At the turn of the twentieth century, Madison became a city of parks and pleasure drives. But the creation of the city’s park system began even earlier. One important private park developer was Edward Owen, a nature lover and professor of French at the University of Wisconsin–Madison. In the summer of 1892, Owen purchased a fourteen-acre strip of woodland on a “commanding height” between the Catholic cemetery and Mineral Point Road. Along this strip, he constructed Owen Parkway, with the assistance of John Olin, known as the father of the Madison park system, and Edward Hammersley, a farmer who owned land along the drive. In 1897, Owen donated the parkway to the Madison Park and Pleasure Drive Association. The original drive ran along what is now Regent Street from its intersection at Speedway Road to Hillcrest Drive and west on Hillcrest to Owen Drive, where it split into routes to Mineral Point Road and University Avenue. It became the first of many parks and pleasure drives on what were then the outskirts of Madison. Owen’s parkway was part of a nationwide City Beautiful movement, which sought to remedy the ills of rapid urbanization and industrialization and provide opportunities to breathe fresh air and commune with domesticated nature.

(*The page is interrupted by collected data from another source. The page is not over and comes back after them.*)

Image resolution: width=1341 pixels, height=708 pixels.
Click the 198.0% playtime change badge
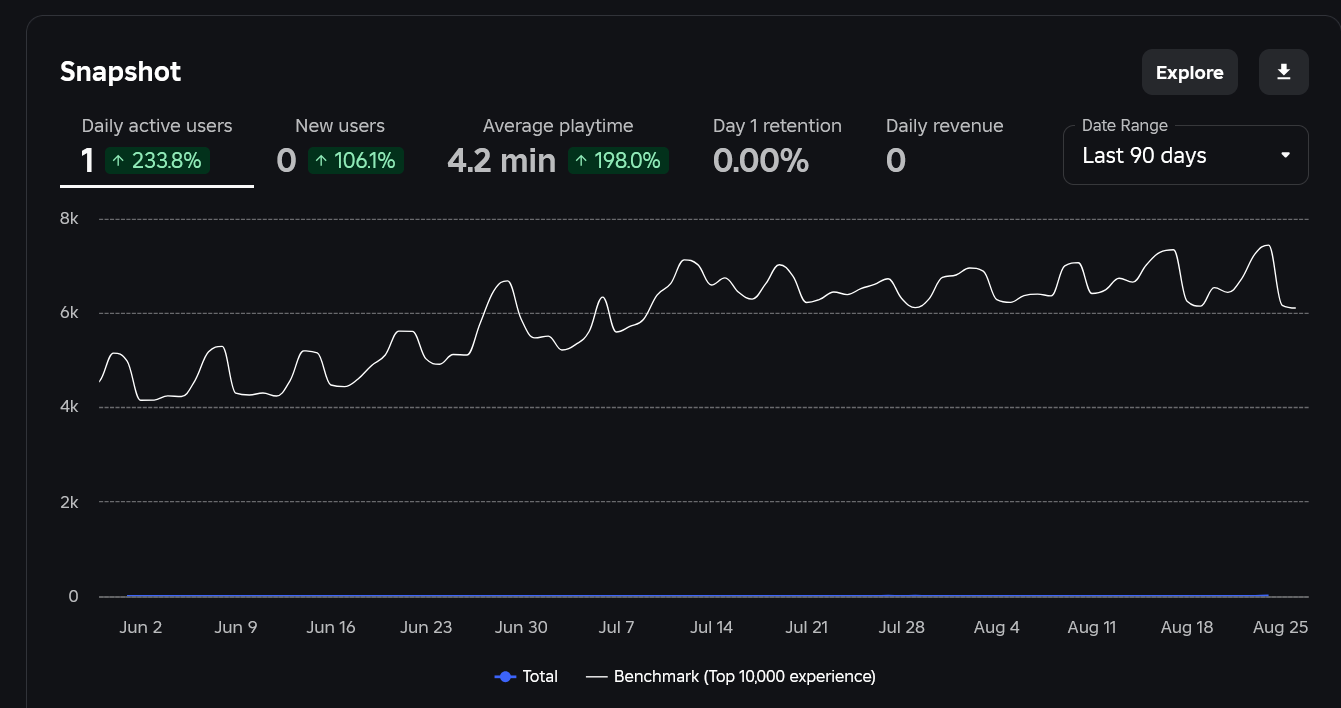618,160
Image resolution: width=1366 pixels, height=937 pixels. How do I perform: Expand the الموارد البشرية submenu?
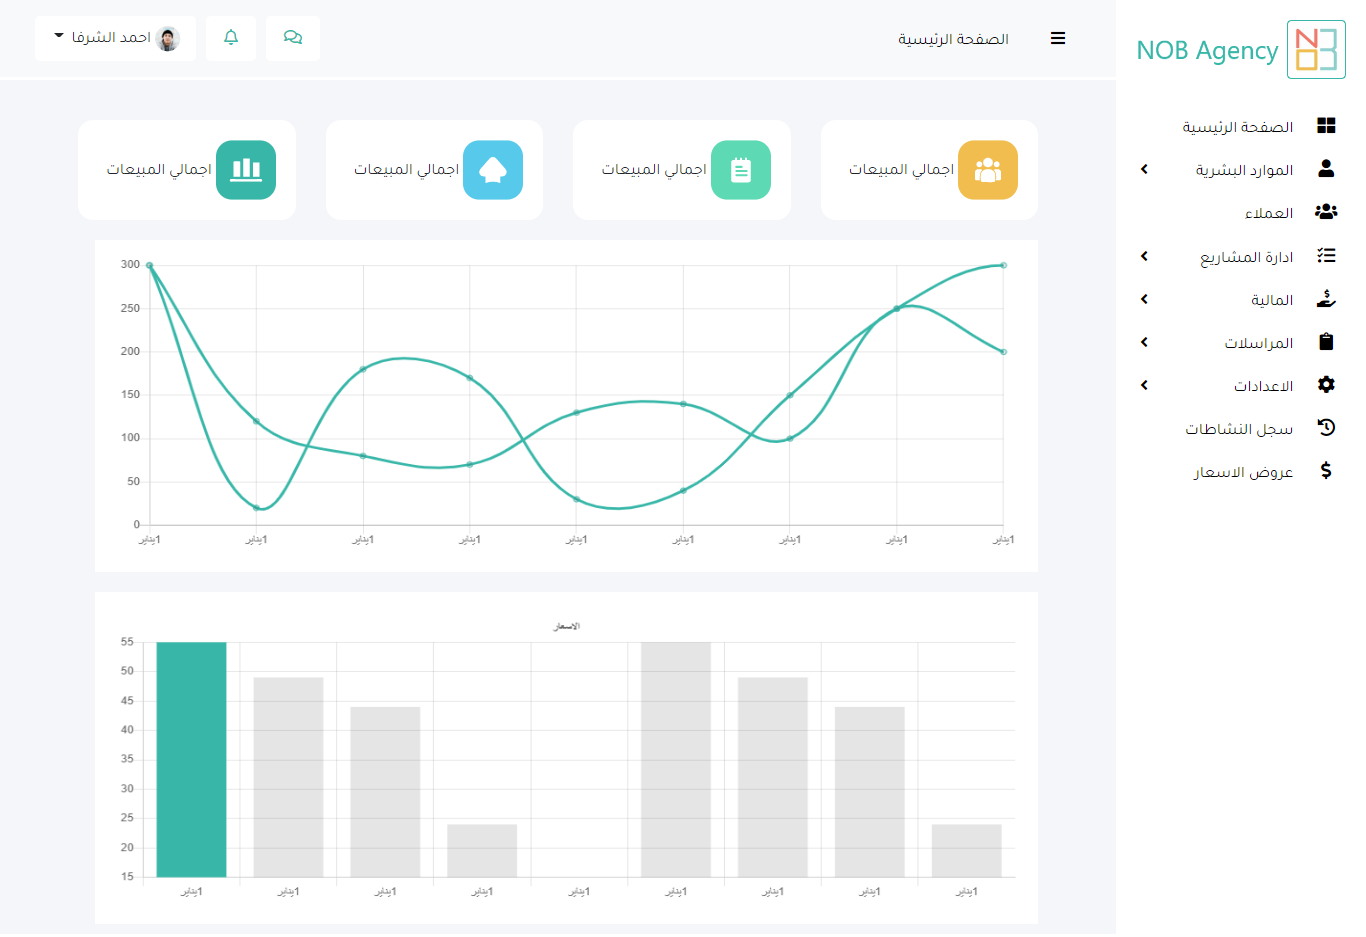click(1144, 170)
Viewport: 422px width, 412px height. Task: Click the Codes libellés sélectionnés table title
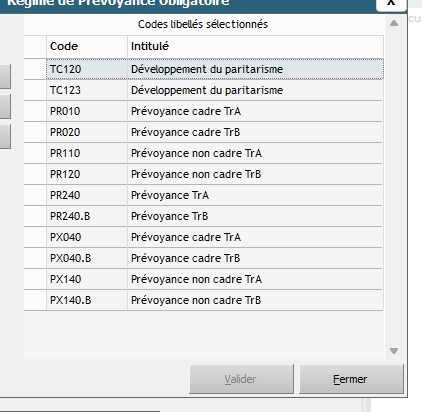203,24
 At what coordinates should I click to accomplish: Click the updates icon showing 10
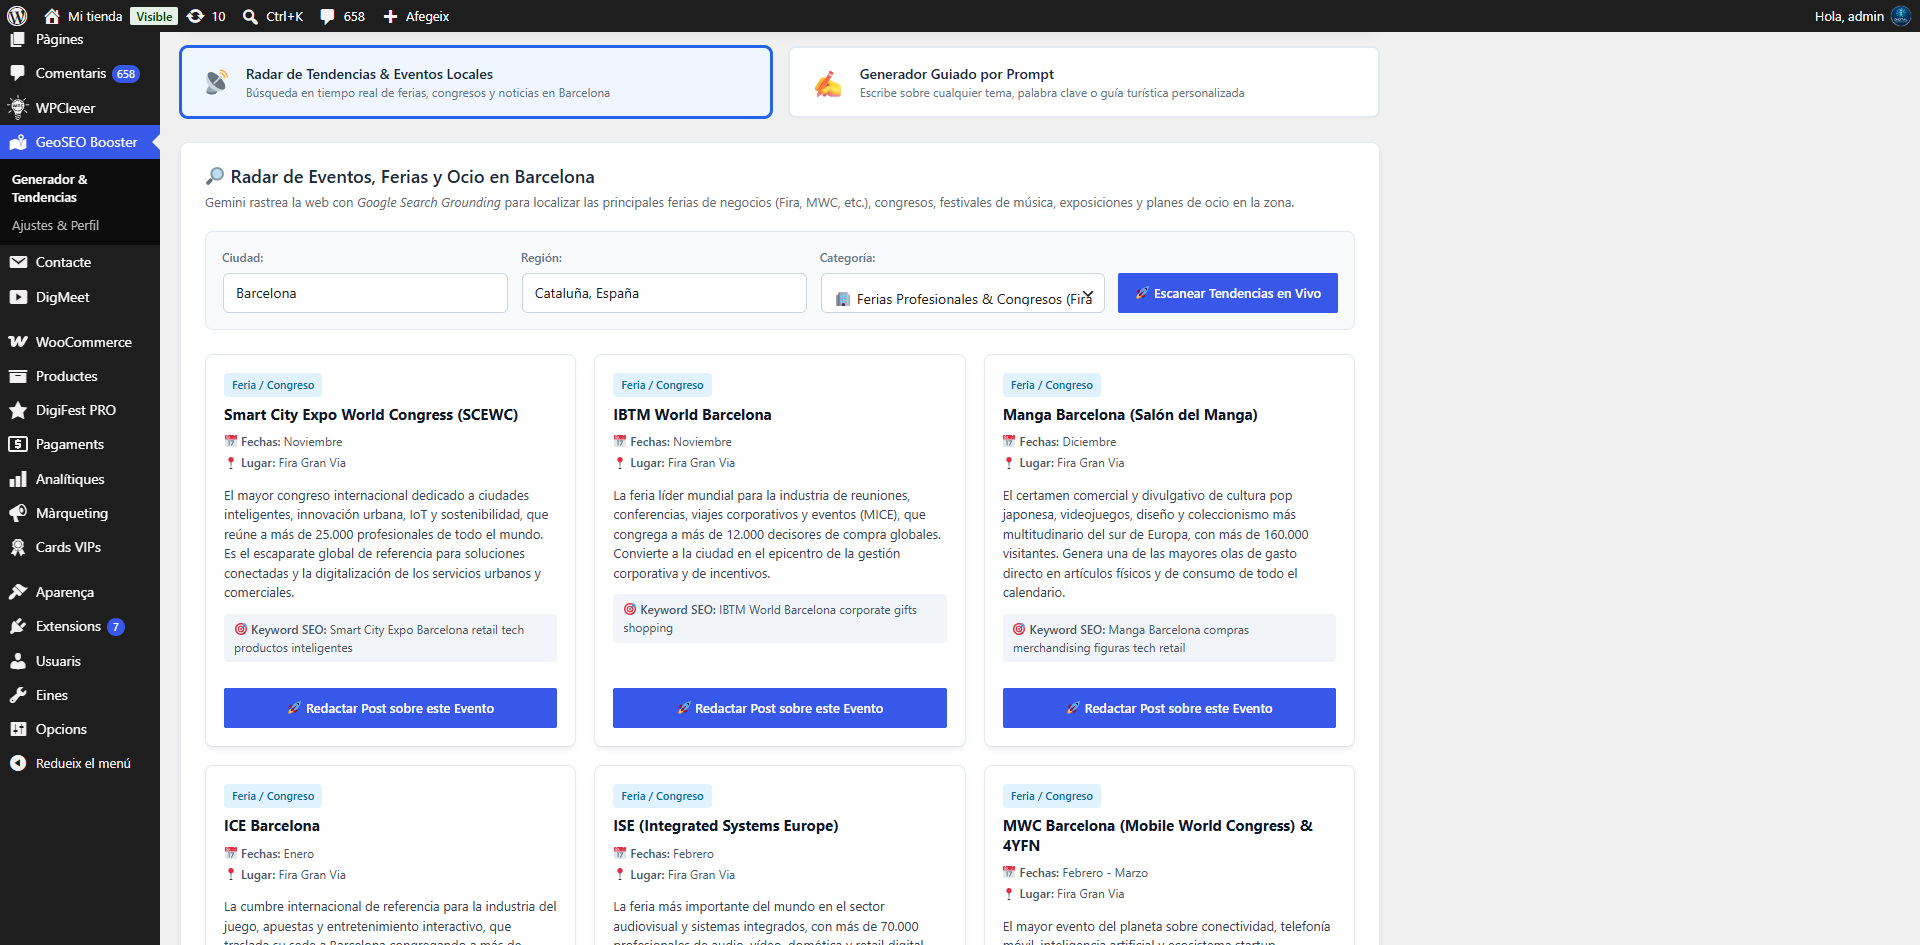click(206, 16)
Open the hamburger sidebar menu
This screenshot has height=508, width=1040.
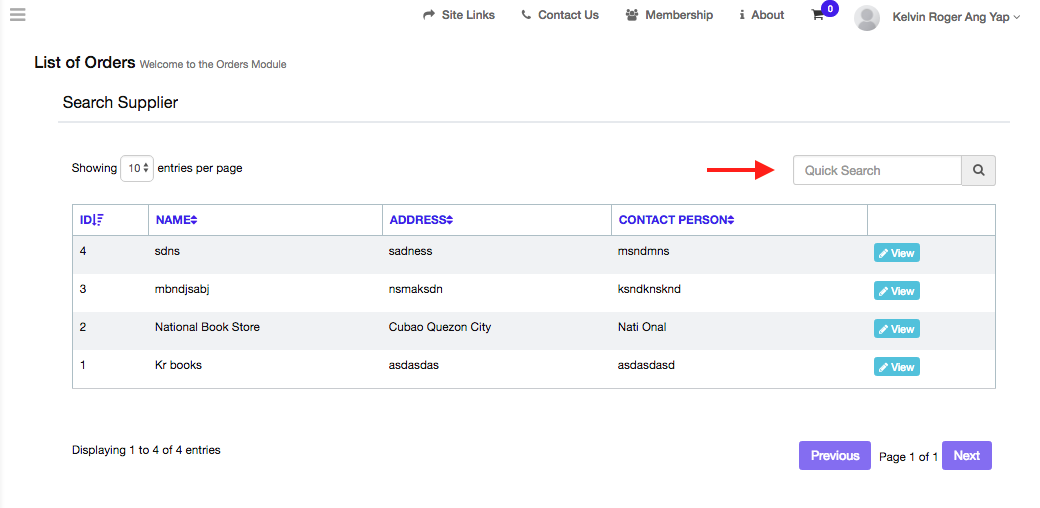tap(18, 15)
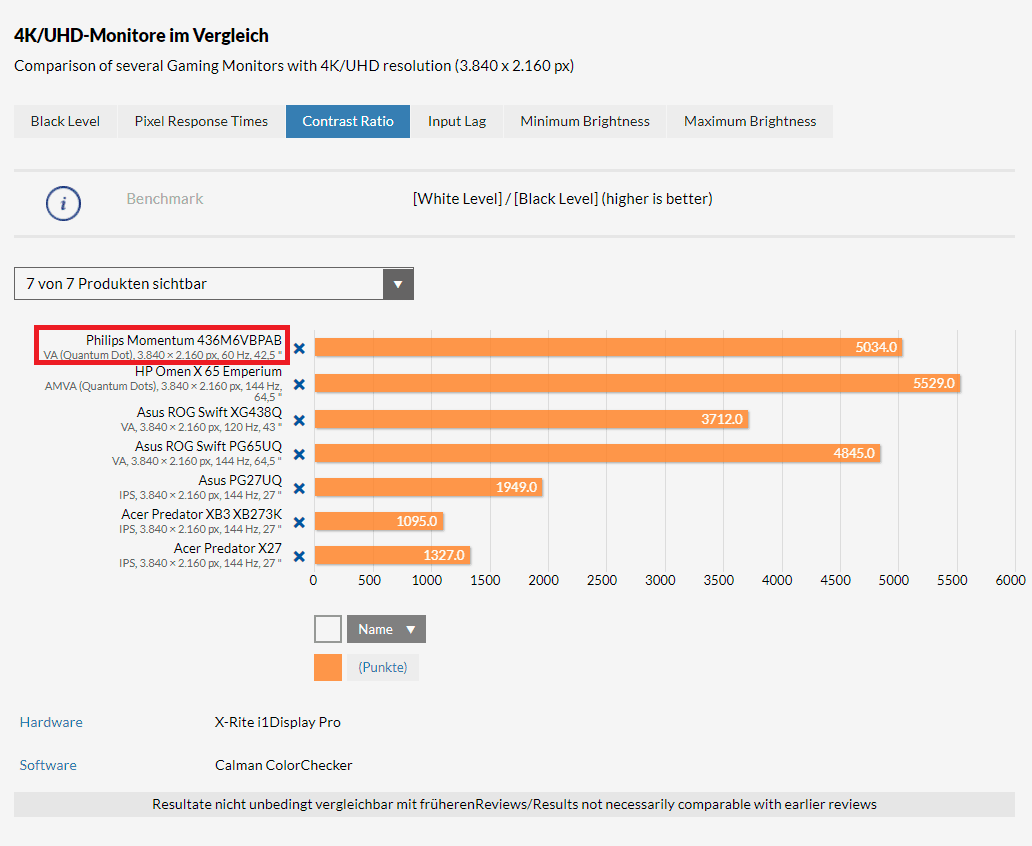This screenshot has height=846, width=1032.
Task: Open the Hardware link
Action: (51, 722)
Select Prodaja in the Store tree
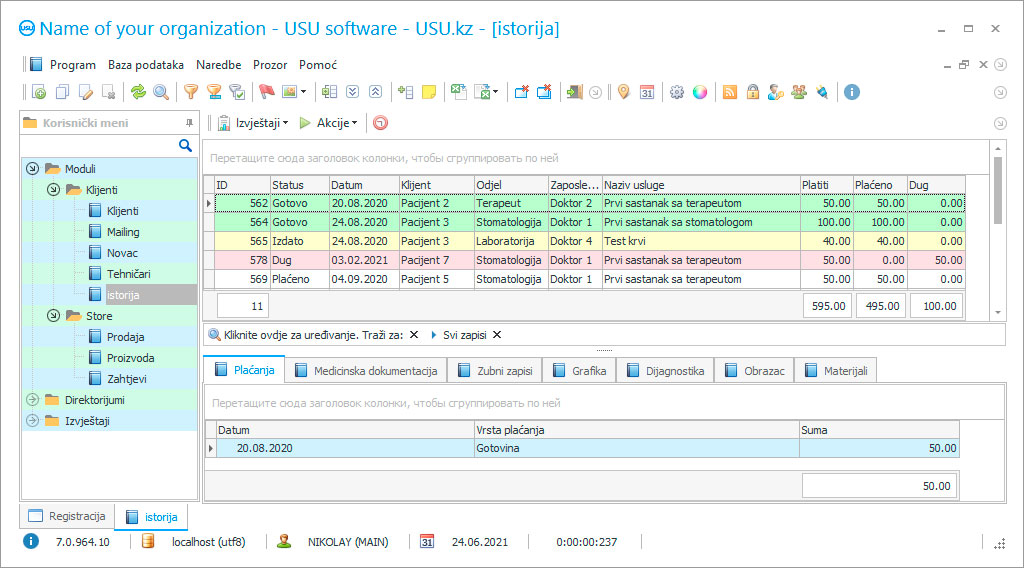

In the 1930s, the WPA created Hoyt Park, which encompassed the older Owen Parkway. The WPA put unemployed men to work building a gateway designed by local architect Ferdinand Kronenberg, who probably designed the other structures, too. Before the WPA created this park, it was the site of a sandstone quarry that supplied fine-grained, light-buff stone for many of the city’s early buildings. The WPA used the last of it to build the shelters, fireplaces, tables, restrooms, and other structures in the park. The city then closed the quarry and officially designated the land as a park. Flad and Associates designed the structure north of the main shelter in 1959.
Hoyt Park encompasses twenty-six acres, wooded with oak and hickory. The winding road leads to Sunset Point with its panorama of Lake Mendota and, in the evenings, the setting sun.